North Korea has warned it is planning further rocket launches and a nuclear test aimed at putting pressure on its "sworn enemy" the United States.

The threat came a day after the UN Security Council agreed to censure and sanction the Pyongyang regime for a rocket launch in December that breached international rules.

The country's National Defence Commission said: "We are not disguising the fact the various satellites and long-range rockets we will fire, and the high-level nuclear test we will carry out, are targeted at the US."

North Korea is believed by South Korea and other observers to be technically ready for a third nuclear test, and the decision rests with leader Kim Jong-un who pressed ahead with the December rocket launch in defiance of the UN sanctions.

China, the one major diplomatic ally of the isolated and impoverished state, agreed to this week's US-backed resolution. It also supported resolutions in 2006 and 2009 after Pyongyang's two earlier nuclear tests.

The statement by North Korea represents a huge challenge to Beijing as it undergoes a leadership transition, with Xi Jinping due to take office in March.

China's Foreign Ministry called for calm and restraint and a return to six-party talks. But it effectively singled out North Korea, urging the "relevant party" not to take any steps that would raise tensions. North Korea has rejected proposals to restart talks about its nuclear capacity. The US, China, Russia, Japan and the two Koreas are the six parties involved.

Analysts said Pyongyang could test as early as February – as South Korea prepares to install a new, untested president – or it could stage a nuclear explosion to coincide with former ruler Kim Jong-il's birthday on February 16.

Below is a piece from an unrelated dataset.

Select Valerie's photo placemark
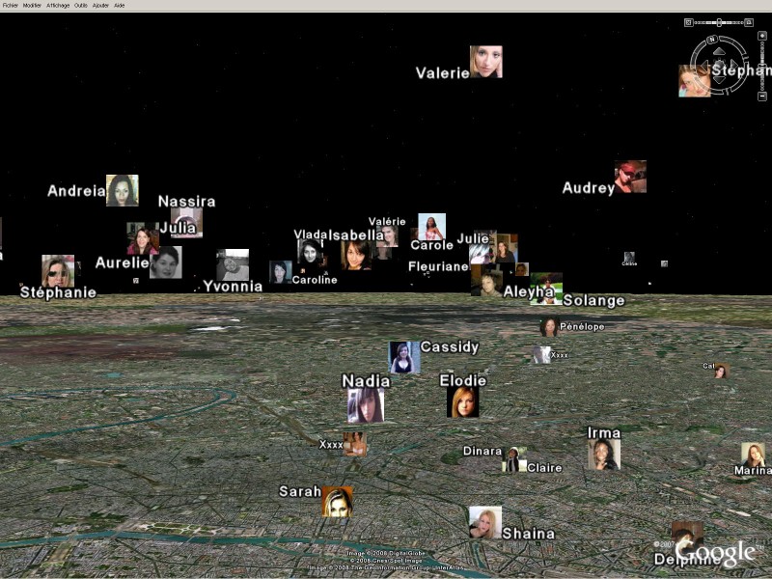 point(485,62)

Lee Seung-yeol, senior research fellow at Ewha Institute of Unification Studies in Seoul, said: "North Korea will have felt betrayed by China for agreeing to the latest UN resolution and they might be targeting China as well [with this statement]."

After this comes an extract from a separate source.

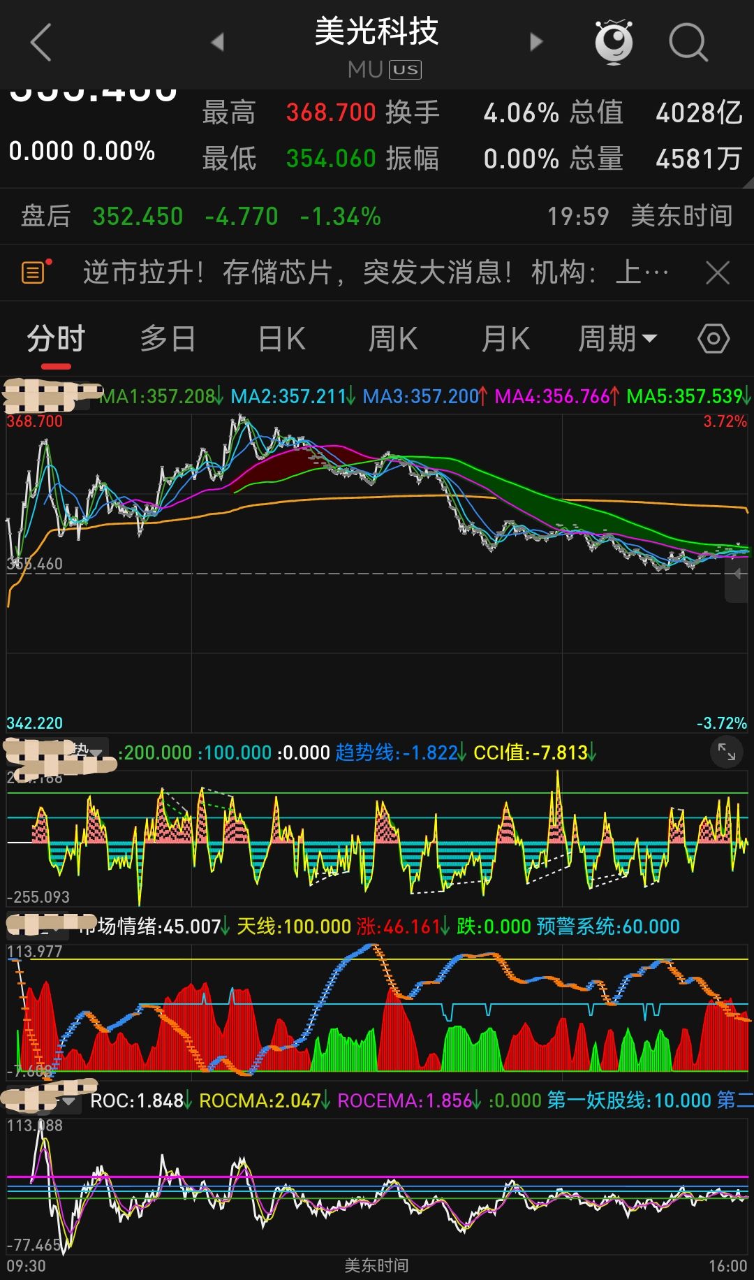The height and width of the screenshot is (1280, 754).
Task: Switch to the 日K tab
Action: (x=281, y=340)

Washington has urged North Korea not to proceed with a third test. Glyn Davies, the US envoy for North Korean diplomacy, said: "Whether North Korea tests or not is up to North Korea. We hope they don't do it. We call on them not to do it. This is not a moment to increase tensions on the Korean peninsula."

The North was banned from developing missile and nuclear technology under sanctions dating from its 2006 and 2009 nuclear tests.

A South Korean military official said the concern now is that Pyongyang could undertake a third nuclear test using highly enriched uranium for the first time, opening a second path to a bomb.

North Korea's 2006 nuclear test using plutonium produced a puny yield, equivalent to one kiloton of TNT – compared with 13 to 18 kilotons for the Hiroshima bomb. US intelligence estimates put the 2009 test's yield at roughly two kilotons.

North Korea is estimated to have enough fissile material for about a dozen plutonium warheads, although estimates vary, and intelligence reports suggest it has been enriching uranium to supplement that stock.

According to estimates from the Institute for Science and International Security from late 2012, North Korea could have enough weapons grade uranium for up to 32 nuclear weapons by 2016 if it used one centrifuge at its Yongbyon nuclear plant to enrich uranium to weapons grade.

North Korea's long-range rockets are not thought capable of reaching the United States mainland and it is not believed to have the technology to mount a nuclear warhead on a long-range missile.

Pyongyang's bellicose statement appeared to dent any remaining hopes Kim Jong-un, believed to be 30 years old, would pursue a different path from his father Kim Jong-il, who oversaw the country's military and nuclear programmes.

The older Kim died in December 2011.